## Brano proposto
%%
Il 12 luglio di 11 anni fa moriva mio fratello.
Quando gli diagnosticarono 6 mesi di vita, mi sembrò troppo poco il tempo assegnato, mi sembrò un'ingiustizia e ce la misi tutta per procrastinare la sentenza.
Che avesse preso l'abitudine di andare a messa tutti i giorni e di pregare pensai fosse dovuto al tumore che gli aveva invaso il cervello.
La fede con la vita, a mio parere, non aveva niente a che fare.
Effetto placebo, tutt'al più.
Finalmente era giunto il momento di sfoderare la scienza acquisita in anni di sofferenza sperimentata e vissuta ogni giorno, ogni momento nel corpo e nell'anima sempre più grande, sempre più incomprensibile perché priva di senso, quel senso che da anni andavo cercando senza mai trovare risposta.
%%
## Righe mostrate
%%
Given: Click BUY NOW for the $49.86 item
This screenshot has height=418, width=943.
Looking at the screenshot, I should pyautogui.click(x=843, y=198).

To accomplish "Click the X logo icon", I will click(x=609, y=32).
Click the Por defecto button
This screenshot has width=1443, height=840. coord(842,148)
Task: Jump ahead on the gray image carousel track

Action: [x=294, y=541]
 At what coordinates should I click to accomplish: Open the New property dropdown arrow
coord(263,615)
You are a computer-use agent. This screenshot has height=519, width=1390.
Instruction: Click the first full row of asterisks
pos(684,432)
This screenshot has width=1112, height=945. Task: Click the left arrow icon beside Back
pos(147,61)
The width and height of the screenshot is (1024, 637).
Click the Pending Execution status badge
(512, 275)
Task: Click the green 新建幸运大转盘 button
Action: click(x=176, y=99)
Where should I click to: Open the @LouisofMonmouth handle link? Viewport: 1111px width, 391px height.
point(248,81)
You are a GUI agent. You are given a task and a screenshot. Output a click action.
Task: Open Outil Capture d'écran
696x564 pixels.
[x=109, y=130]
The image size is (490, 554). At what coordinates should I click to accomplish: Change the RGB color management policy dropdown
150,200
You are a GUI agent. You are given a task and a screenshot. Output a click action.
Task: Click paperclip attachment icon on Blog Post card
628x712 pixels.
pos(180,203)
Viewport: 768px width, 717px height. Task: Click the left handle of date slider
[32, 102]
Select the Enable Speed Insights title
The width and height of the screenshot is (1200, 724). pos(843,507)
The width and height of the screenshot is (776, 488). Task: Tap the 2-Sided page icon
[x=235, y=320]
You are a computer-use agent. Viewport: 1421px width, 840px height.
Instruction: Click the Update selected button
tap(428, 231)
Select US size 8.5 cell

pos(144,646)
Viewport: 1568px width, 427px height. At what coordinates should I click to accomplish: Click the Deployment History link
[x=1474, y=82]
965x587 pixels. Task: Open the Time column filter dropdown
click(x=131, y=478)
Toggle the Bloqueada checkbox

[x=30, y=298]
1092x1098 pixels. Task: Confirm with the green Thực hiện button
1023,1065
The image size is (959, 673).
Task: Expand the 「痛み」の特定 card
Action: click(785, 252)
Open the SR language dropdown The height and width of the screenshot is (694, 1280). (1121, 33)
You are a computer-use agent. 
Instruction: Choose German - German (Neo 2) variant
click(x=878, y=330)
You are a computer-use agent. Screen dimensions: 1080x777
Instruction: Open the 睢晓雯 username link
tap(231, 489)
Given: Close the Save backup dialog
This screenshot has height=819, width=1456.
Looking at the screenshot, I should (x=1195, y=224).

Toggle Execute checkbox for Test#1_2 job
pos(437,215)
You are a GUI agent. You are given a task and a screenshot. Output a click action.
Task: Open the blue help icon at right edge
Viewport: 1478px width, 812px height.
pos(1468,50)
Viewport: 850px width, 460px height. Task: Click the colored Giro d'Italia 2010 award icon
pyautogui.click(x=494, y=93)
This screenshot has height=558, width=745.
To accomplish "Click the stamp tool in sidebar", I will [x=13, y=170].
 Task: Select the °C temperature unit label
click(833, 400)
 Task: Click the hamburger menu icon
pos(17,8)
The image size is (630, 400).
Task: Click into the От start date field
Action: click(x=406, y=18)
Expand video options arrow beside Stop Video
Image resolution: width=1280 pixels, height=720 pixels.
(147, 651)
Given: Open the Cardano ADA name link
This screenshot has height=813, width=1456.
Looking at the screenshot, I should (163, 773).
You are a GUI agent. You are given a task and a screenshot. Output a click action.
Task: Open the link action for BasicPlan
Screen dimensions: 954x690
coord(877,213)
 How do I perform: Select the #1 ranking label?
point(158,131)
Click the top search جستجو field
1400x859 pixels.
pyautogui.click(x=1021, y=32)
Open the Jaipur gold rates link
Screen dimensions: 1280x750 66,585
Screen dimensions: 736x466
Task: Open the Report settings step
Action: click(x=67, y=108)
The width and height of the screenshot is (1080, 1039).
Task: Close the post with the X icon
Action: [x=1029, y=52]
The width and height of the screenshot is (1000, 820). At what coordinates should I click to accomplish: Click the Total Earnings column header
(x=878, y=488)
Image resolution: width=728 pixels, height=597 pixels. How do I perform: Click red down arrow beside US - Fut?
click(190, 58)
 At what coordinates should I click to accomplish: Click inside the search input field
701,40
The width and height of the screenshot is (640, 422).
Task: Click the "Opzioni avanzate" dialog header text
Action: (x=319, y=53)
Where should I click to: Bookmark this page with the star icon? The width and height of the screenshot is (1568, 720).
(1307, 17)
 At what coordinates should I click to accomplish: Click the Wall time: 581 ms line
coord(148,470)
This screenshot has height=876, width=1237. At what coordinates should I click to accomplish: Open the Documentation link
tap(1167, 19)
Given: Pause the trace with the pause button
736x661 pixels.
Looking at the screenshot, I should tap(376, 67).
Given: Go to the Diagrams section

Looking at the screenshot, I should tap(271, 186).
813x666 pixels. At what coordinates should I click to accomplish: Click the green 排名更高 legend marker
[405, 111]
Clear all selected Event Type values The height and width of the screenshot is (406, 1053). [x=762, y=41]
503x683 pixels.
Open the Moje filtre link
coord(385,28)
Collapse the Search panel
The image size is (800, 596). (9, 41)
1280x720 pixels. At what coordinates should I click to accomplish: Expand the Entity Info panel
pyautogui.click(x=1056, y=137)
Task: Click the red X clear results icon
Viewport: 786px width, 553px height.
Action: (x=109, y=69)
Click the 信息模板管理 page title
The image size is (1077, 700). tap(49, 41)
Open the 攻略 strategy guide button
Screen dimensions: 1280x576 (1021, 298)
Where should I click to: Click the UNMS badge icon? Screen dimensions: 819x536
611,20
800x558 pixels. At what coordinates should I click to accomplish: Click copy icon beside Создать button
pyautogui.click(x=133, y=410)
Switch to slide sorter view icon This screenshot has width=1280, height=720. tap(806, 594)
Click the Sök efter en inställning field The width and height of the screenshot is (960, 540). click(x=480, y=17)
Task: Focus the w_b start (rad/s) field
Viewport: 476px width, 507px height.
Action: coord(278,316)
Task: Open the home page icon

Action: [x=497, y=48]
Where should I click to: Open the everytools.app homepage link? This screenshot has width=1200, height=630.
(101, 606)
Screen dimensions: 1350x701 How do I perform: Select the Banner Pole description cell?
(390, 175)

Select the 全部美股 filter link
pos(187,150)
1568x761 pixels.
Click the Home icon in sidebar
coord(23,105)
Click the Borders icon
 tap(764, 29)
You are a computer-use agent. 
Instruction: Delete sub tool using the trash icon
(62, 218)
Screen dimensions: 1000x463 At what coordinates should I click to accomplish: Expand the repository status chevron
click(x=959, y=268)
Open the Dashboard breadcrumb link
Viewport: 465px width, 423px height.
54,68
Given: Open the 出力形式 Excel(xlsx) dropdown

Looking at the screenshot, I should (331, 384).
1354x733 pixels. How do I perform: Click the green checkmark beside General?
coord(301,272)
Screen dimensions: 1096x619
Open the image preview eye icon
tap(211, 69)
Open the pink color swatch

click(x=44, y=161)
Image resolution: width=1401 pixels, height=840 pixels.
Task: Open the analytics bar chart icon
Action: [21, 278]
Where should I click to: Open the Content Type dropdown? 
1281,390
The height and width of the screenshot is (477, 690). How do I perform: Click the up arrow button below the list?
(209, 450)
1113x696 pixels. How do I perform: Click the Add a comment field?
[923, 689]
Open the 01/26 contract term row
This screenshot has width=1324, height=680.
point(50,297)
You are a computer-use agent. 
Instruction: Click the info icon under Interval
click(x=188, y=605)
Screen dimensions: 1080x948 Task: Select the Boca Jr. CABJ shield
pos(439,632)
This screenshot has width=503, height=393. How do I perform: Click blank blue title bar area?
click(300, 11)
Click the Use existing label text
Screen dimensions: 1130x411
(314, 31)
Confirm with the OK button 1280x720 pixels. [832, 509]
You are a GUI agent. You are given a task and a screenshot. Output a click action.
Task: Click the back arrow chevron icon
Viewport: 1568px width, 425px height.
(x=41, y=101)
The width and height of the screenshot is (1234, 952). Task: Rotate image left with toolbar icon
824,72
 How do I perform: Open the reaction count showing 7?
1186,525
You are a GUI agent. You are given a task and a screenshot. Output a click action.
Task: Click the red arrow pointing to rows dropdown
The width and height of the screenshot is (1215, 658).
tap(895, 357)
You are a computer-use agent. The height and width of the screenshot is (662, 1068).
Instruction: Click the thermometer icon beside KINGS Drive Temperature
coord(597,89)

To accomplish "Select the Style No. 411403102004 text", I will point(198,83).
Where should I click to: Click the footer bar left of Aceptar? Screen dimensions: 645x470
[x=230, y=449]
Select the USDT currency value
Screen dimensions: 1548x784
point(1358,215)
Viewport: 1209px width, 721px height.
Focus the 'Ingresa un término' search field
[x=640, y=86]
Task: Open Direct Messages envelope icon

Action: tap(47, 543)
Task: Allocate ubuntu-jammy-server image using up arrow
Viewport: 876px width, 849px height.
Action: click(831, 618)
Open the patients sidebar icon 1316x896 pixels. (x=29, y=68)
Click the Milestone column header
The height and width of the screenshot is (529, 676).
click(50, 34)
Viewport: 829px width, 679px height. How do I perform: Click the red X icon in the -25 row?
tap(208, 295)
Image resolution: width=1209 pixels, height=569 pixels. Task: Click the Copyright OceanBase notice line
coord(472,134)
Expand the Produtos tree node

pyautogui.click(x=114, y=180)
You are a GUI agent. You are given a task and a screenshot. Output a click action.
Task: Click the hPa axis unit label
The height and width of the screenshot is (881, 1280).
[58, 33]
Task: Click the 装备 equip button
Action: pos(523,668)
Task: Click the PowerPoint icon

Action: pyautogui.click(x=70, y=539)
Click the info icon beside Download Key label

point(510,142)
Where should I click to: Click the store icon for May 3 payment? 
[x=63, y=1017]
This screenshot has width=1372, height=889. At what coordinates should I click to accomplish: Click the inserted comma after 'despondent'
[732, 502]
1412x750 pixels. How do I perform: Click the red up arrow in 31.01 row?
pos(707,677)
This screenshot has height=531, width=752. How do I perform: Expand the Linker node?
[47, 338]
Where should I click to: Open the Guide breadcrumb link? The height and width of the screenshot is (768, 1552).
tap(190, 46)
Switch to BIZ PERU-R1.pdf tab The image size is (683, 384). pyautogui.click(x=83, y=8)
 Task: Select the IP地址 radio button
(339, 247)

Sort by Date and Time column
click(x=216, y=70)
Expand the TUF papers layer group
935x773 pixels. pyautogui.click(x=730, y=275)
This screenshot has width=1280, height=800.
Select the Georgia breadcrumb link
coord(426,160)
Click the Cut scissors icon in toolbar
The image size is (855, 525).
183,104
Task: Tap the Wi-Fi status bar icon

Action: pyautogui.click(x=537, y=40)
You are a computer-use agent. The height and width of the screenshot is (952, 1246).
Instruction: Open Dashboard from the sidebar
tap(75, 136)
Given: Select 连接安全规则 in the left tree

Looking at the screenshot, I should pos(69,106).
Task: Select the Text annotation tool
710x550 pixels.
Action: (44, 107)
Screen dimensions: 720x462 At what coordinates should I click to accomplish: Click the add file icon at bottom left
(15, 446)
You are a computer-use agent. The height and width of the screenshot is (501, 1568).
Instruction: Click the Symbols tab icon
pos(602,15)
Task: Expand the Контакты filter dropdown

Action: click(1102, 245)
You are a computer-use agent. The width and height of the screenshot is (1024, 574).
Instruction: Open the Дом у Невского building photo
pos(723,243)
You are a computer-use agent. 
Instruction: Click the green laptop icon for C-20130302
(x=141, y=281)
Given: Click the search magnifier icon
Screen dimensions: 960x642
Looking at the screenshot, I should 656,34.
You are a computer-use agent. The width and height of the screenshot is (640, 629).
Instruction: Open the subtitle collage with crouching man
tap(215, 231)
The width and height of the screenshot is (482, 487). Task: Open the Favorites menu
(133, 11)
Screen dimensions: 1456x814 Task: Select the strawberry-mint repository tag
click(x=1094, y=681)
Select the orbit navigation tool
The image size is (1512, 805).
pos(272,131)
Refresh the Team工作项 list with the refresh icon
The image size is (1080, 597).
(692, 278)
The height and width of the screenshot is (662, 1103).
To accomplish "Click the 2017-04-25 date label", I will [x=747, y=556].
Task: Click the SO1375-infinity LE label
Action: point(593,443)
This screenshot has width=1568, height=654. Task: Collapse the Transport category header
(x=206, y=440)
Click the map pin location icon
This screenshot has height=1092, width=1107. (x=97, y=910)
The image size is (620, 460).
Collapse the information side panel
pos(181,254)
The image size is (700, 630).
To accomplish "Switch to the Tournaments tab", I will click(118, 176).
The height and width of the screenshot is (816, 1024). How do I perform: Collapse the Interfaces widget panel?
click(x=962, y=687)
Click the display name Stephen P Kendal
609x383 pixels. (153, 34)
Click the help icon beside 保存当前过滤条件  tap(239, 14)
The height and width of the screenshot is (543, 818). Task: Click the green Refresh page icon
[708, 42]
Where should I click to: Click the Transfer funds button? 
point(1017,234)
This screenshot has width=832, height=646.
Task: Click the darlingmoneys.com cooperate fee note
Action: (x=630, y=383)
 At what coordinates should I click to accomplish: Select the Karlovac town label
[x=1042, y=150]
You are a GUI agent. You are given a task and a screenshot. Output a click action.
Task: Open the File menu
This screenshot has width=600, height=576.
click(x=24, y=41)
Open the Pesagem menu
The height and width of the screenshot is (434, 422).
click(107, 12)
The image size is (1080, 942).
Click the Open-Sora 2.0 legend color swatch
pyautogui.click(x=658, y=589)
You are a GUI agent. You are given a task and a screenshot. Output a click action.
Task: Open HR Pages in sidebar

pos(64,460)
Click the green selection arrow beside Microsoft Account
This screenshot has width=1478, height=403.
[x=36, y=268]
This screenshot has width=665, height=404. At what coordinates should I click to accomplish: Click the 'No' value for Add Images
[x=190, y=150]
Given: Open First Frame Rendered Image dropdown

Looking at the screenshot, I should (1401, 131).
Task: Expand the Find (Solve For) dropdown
%%
## Il problema
Puoi restituire alla lettera la parte del brano sul fratello che si apre con le parole contenenti "Effetto placebo, tutt'al" e si chiude con "mai trovare risposta."?

## Compito svolto
Effetto placebo, tutt'al più.
Finalmente era giunto il momento di sfoderare la scienza acquisita in anni di sofferenza sperimentata e vissuta ogni giorno, ogni momento nel corpo e nell'anima sempre più grande, sempre più incomprensibile perché priva di senso, quel senso che da anni andavo cercando senza mai trovare risposta.